Special Libraries Association (SLA)

At this year's Special Libraries Association conference, the APA training focused almost exclusively on the new PsycTESTS™ and PsycTHERAPY™ databases.

The Special Libraries Association (SLA), founded in 1909, now represents thousands of information professionals in more than 80 countries. An organization of specialists, the foundation of SLA was described in this way in a landmark 1914 article in Special Libraries by John Cotton Dana:

A few large enterprises, private, public and quasi-public, discovered that it paid to employ a skilled person and ask him to devote all his time to gathering and arranging printed material out of which he could supply the leaders of the enterprise, on demand or at stated intervals, with the latest information on their work.

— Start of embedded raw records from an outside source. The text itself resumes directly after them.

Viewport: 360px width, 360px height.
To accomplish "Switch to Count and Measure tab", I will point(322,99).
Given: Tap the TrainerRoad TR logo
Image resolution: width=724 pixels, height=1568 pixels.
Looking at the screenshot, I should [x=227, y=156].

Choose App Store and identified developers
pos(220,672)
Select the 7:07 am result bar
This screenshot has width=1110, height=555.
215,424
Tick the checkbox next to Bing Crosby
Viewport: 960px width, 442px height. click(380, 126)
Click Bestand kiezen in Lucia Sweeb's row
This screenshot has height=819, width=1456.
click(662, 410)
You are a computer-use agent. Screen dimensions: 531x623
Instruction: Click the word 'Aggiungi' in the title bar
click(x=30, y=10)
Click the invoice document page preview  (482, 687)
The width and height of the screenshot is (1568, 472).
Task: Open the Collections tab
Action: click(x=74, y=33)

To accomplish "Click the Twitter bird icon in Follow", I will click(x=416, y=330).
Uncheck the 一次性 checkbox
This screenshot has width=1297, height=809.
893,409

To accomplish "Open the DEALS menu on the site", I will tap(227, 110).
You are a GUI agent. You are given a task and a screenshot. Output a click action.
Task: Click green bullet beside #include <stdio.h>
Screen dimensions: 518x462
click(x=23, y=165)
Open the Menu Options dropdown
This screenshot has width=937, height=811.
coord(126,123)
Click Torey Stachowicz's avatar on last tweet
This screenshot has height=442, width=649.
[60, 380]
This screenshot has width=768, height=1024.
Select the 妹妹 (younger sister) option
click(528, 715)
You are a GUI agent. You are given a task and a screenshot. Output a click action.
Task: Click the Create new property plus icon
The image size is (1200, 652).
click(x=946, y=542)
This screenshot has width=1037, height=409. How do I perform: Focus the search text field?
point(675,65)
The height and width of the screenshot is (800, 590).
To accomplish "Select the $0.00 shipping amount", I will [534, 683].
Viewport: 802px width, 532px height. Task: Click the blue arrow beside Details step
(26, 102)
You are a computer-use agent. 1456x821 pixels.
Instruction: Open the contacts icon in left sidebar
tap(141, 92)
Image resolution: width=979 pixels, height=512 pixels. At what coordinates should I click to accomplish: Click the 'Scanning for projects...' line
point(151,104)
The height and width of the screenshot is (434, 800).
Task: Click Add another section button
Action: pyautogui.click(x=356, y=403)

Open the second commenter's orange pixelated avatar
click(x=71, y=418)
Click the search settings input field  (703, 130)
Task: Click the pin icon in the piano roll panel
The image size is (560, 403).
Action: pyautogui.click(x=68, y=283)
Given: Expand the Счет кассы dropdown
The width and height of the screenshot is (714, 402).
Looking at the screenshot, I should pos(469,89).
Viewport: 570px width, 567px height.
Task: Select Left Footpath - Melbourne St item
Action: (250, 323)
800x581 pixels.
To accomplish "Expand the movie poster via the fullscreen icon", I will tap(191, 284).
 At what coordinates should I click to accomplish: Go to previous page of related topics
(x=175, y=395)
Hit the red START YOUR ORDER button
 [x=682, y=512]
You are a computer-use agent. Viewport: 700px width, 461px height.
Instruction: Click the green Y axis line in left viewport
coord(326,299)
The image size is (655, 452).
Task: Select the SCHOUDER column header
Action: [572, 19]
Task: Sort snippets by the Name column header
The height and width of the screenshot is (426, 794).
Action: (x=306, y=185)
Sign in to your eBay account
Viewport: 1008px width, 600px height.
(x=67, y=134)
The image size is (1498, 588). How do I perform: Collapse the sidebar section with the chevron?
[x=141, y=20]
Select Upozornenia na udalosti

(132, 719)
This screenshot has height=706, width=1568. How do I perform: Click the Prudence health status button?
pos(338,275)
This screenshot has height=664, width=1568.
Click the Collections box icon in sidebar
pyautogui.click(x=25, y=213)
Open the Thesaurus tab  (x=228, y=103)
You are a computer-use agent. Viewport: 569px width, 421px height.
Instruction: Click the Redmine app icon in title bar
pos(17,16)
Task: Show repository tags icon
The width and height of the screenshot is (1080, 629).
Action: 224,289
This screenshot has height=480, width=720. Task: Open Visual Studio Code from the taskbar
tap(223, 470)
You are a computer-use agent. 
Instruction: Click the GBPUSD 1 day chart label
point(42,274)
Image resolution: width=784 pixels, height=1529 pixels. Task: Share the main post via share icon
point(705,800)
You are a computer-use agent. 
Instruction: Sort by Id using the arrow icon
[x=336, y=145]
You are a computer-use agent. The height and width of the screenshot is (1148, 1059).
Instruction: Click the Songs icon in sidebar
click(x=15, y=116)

Through the changes that have occurred over the years, its mission has remained to provide dedicated information. Special librarians are information resource experts. They collect, analyze, evaluate, package, and disseminate information with the goal of facilitating accurate decision-making in their client, whoever and wherever that client may be.

Since 1919 SLA has been holding its conferences independently from those of the American Library Association in recognition of their particular focus. At APA, we too have found that it pays to be where this group is. "These information professionals don't represent our traditional, academic audience," noted Alvin Walker, Manager of Product Development for PsycINFO®, "but they give us a window on an incredible variety of places and ways our data are used."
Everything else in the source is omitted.